The eROSITA view on the halo mass–temperature relation: From low-mass groups to massive clusters

¹ European Southern Observatory, Karl Schwarzschildstrasse 2, 85748 Garching bei München, Germany
² Excellence Cluster ORIGINS, Boltzmannstr. 2, D-85748 Garching bei München, Germany
³ Universitäts-Sternwarte, Fakultät für Physik, Ludwig-Maximilians-Universität München, Scheinerstr.1, 81679 München, Germany
⁴ Max-Planck-Institut für Astrophysik, Karl-Schwarzschildstr. 1, 85741 Garching bei München, Germany
⁵ Leibniz-Institut für Astrophysik Potsdam (AIP), An der Sternwarte 16, 14482 Potsdam, Germany
⁶ Shanghai Astronomical Observatory (SHAO) at the Chinese Academy of Sciences, 80 Nandan Road, Xuhui District, Shanghai 200030, China
⁷ Universität Innsbruck, Institut für Astro- und Teilchenphysik, Technikerstr. 25/8, 6020 Innsbruck, Austria
⁸ INAF, Istituto di Astrofisica Spaziale e Fisica Cosmica di Milano, Via A. Corti 12, 20133 Milano, Italy
⁹ INFN, Sezione di Bologna, Viale Berti Pichat 6/2, 40127 Bologna, Italy
¹⁰ INAF, Osservatorio di Astrofisica e Scienza dello Spazio, Via Piero Gobetti 93/3, 40129 Bologna, Italy
¹¹ INAF, Osservatorio Astronomico di Trieste, Via Tiepolo 11, 34143 Trieste, Italy
¹² IFPU, Institute for Fundamental Physics of the Universe, Via Beirut 2, I-34014 Trieste, Italy
¹³ International Centre for Radio Astronomy Research, University of Western Australia, M468, 35 Stirling Highway, Perth, WA 6009, Australia
¹⁴ Max-Planck-Institut für Extraterrestrische Physik (MPE), Giessenbachstr. 1, D-85748 Garching bei München, Germany
¹⁵ INAF – Osservatorio Astronomico di Brera, Via E. Bianchi 46, 23807 Merate (LC), Italy
¹⁶ Como Lake Center for Astrophysics (CLAP), DiSAT, Università degli Studi dell’Insubria, Via Valleggio 11, I-22100 Como, Italy
¹⁷ Physics Department, College of Natural and Mathematical Sciences, P.O.Box 338 The University of Dodoma, Tanzania

^⋆ Corresponding author: victoria.toptun@eso.org

Received: 3 March 2025
Accepted: 1 June 2025

Abstract

Galaxy groups and clusters are among the best probes of structure formation and growth in a cosmological context.
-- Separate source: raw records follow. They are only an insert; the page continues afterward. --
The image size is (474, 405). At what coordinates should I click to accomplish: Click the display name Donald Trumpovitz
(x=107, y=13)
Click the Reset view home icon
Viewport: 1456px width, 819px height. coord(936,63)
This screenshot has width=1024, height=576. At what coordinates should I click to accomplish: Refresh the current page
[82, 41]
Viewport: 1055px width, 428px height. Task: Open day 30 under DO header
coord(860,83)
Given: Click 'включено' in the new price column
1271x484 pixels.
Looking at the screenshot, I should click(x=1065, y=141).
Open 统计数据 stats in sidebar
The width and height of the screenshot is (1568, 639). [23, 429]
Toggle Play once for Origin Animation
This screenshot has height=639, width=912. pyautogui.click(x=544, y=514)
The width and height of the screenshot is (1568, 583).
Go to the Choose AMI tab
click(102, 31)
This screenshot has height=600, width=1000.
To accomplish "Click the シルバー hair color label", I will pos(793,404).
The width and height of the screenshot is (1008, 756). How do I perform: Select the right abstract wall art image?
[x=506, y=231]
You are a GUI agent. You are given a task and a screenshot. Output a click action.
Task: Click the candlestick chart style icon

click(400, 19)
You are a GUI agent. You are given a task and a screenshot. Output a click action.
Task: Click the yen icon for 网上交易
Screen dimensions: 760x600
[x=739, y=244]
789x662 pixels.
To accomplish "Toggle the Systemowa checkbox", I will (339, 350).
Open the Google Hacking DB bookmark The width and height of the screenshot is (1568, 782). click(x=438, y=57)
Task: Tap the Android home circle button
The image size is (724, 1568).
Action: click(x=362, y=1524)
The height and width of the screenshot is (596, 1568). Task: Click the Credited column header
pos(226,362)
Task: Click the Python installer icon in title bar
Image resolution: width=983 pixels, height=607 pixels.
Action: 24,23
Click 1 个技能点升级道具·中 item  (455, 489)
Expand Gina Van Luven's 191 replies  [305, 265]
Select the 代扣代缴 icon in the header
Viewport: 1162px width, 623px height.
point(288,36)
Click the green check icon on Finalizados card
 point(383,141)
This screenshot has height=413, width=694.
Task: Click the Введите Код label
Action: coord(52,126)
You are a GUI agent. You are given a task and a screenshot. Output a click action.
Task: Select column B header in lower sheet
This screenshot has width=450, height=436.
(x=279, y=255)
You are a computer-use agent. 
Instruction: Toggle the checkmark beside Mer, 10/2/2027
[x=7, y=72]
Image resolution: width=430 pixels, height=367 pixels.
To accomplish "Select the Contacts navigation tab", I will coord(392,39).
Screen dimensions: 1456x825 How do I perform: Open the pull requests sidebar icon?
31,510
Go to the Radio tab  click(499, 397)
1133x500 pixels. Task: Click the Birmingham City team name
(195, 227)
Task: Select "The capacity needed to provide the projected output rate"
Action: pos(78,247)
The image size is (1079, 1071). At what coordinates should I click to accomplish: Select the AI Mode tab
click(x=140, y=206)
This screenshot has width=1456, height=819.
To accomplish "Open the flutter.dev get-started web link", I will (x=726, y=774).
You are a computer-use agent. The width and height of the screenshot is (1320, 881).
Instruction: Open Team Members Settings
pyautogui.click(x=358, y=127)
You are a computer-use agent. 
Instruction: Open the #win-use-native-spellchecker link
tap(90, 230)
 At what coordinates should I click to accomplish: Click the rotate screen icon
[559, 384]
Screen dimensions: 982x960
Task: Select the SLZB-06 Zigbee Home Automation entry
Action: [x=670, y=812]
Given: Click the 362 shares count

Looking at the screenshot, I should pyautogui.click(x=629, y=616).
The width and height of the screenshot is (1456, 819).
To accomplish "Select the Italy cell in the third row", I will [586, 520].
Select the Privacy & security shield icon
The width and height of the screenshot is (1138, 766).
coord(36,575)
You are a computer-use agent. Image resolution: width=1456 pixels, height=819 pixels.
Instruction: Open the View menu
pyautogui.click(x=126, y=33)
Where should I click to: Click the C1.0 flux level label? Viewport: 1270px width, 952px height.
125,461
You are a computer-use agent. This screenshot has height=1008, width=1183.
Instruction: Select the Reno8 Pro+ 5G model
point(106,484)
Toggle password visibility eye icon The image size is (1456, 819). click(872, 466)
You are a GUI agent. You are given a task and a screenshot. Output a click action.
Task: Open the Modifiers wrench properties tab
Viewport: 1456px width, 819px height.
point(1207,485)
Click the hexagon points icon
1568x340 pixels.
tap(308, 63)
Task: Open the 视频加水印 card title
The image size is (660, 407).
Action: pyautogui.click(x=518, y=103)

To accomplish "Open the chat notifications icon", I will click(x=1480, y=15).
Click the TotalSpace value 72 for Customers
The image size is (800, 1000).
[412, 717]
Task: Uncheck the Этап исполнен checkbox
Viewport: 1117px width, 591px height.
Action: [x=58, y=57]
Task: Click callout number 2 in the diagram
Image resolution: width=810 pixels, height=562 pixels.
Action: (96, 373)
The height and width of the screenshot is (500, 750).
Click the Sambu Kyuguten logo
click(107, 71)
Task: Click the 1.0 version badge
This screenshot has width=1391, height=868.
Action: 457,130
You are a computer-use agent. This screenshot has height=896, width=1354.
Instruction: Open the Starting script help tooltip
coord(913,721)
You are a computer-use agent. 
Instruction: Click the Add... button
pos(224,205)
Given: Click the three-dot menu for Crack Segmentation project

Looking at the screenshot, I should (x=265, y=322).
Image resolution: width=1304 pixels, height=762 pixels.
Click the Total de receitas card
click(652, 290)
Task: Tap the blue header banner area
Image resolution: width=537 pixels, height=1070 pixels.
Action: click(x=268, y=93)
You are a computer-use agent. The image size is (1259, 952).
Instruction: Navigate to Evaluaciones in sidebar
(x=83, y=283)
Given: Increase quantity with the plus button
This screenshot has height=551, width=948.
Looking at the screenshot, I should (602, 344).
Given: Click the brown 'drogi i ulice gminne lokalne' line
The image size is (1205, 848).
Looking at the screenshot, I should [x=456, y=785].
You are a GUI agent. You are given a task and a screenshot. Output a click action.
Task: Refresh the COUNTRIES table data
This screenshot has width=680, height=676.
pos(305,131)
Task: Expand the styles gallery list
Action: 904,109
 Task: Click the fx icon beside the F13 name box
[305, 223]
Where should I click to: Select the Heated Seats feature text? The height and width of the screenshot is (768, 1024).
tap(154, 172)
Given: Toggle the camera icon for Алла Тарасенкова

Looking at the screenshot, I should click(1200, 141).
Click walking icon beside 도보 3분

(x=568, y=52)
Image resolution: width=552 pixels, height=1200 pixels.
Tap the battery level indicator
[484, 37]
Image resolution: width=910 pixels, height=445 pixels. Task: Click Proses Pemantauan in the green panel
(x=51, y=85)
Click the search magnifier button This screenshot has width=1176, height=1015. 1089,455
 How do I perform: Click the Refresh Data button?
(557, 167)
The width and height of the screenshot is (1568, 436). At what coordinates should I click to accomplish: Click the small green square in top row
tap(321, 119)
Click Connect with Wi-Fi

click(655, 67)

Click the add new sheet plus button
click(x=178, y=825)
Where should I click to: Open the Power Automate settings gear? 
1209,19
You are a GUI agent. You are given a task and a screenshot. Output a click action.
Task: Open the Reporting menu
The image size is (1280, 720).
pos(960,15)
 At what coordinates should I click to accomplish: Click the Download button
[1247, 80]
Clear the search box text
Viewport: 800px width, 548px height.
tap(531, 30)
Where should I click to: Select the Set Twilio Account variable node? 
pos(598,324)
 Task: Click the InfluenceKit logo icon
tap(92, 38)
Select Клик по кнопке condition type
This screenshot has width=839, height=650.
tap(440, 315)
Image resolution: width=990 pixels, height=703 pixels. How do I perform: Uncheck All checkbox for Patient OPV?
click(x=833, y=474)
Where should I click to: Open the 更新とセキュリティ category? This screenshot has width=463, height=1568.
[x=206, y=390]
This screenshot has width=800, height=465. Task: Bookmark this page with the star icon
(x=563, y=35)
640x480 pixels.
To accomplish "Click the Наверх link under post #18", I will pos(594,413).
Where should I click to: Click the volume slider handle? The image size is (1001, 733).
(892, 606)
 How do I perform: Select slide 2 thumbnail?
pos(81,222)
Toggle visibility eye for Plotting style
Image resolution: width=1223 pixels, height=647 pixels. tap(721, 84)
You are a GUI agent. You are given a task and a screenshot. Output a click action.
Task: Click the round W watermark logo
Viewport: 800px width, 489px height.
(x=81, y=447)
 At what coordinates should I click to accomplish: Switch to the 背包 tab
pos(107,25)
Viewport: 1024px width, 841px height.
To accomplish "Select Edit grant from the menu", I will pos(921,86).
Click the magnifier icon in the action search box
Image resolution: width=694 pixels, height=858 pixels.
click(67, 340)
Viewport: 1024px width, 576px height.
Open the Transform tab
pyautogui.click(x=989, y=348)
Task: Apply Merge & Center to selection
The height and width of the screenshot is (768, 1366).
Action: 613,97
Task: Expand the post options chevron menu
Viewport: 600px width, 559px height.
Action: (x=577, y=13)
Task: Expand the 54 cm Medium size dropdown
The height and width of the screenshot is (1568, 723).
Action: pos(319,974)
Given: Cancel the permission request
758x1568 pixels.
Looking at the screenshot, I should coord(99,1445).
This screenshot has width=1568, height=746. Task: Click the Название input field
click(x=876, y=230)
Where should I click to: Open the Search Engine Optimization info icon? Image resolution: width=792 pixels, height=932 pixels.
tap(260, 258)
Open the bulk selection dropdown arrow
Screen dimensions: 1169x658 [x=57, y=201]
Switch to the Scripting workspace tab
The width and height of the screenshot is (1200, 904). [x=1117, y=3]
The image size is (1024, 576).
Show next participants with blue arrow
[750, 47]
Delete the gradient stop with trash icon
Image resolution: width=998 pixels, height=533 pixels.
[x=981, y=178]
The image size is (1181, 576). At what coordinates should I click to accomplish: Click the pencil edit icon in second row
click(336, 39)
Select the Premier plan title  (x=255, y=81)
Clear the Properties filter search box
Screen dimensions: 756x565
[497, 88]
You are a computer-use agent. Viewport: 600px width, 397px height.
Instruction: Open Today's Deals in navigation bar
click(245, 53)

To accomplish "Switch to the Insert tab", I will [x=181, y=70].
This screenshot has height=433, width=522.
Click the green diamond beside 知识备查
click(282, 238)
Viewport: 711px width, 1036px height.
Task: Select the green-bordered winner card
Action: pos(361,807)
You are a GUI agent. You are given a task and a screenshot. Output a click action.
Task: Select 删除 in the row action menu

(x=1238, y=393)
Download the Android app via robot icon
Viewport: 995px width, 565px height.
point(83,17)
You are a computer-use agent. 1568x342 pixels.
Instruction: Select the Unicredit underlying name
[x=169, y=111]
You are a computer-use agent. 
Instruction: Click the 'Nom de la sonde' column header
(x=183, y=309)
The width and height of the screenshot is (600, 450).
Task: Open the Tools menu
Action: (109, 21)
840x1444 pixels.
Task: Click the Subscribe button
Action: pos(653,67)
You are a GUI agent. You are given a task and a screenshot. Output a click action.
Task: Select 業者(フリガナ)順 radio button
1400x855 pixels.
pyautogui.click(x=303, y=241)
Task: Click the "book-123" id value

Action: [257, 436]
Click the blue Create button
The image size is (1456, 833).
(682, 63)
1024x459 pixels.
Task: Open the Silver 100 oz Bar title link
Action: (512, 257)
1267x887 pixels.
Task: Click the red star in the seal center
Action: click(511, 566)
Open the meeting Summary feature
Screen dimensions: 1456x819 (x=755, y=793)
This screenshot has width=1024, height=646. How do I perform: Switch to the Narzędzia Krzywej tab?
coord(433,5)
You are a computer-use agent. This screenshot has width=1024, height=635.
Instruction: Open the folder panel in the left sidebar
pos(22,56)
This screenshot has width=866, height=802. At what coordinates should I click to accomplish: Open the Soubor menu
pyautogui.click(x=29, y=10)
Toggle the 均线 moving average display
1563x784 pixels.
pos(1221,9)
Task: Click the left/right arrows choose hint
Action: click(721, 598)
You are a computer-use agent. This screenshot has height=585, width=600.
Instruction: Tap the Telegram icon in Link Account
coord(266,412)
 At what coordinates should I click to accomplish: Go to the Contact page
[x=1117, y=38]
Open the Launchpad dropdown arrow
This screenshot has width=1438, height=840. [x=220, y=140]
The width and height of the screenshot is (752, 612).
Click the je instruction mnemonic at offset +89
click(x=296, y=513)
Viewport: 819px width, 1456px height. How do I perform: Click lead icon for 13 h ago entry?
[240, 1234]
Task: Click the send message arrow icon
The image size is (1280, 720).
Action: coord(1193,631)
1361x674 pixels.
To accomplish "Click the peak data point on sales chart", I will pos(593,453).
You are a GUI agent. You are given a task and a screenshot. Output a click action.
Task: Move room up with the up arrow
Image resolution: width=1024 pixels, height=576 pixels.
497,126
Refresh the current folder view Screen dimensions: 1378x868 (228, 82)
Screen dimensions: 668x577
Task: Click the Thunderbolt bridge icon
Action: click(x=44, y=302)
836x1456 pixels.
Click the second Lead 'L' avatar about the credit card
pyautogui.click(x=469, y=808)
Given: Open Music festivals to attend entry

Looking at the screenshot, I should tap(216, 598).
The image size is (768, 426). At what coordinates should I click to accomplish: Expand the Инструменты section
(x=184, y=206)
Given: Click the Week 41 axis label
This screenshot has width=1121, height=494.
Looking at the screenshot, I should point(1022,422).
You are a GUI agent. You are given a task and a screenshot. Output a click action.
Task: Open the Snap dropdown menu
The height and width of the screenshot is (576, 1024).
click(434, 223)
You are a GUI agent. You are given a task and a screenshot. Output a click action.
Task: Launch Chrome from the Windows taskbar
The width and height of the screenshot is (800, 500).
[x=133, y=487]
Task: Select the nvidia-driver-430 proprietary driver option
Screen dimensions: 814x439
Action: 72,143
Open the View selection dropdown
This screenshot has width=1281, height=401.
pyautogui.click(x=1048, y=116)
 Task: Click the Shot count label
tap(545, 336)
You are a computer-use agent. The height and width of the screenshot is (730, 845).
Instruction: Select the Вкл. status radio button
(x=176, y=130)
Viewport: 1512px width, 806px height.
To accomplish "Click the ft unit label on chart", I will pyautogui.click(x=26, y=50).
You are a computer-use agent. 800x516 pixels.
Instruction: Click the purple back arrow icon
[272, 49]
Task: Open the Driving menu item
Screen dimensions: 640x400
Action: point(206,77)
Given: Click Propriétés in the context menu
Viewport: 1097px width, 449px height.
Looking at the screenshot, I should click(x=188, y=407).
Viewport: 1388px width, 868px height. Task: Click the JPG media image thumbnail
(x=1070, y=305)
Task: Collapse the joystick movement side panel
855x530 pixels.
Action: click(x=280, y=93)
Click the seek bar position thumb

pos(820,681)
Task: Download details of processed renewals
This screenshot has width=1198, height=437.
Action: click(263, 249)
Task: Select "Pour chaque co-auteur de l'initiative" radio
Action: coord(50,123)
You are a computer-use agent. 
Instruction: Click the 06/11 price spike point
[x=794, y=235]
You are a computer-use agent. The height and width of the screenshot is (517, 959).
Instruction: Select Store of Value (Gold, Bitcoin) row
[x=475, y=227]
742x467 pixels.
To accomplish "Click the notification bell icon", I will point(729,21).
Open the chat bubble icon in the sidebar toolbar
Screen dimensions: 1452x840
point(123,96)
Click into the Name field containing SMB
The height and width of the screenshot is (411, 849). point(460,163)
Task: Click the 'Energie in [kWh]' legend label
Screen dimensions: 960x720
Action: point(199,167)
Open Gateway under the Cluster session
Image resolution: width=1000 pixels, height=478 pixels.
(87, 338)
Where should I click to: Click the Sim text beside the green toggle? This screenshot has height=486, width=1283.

Most of their baryonic component is dominated by hot plasma, known as the intracluster medium (ICM) in clusters or the intragroup medium (IGrM) in groups. Their thermodynamical properties serve as indicators of the halo’s dynamical state and can be used to determine halo mass in the self-similar scenario. However, baryonic processes, such as AGN feedback and gas cooling, may affect the global properties of the ICM, especially in the group regime. These effects might lead to deviations from self-similar predictions in the scaling relations of galaxy groups, while they remain in place for massive galaxy clusters. Additionally, the low-mass end of the scaling relations, ranging from 10¹³ to 10¹⁴ M_⊙, remains unclear and poorly populated, as current X-ray surveys detect only the brightest groups. Here, we present the mass-temperature relation across the entire mass range, from massive clusters to low-mass groups (10¹³ M_⊙), as observed by eROSITA. Using spectral stacking from the first eROSITA All-Sky Survey data for optically selected galaxy groups, we find that, in the lower mass range, galaxy groups follow the power-law relation known for galaxy clusters. We provide the best-fit mass–temperature relation, validated over two decades in halo mass, as follows: log₁₀(M₅₀₀/M_⊙) = (1.65 ± 0.11)⋅log₁₀(T_X/1 keV)+(13.38 ± 0.05). We further validate these results by conducting the same stacking procedure on mock eRASS:4 data using the MAGNETICUM hydrodynamical simulation. This indicates that AGN feedback is more likely to affect the distribution of baryons in the intragroup medium rather than the overall halo gas temperature. No significant changes in the slope of the mass-temperature relation suggest that temperature can serve as a reliable mass proxy across the entire mass range. This supports the use of temperature-derived masses, particularly in cosmological studies, significantly broadening the mass range and enabling applications such as improving cluster mass function studies and cosmological parameter estimates.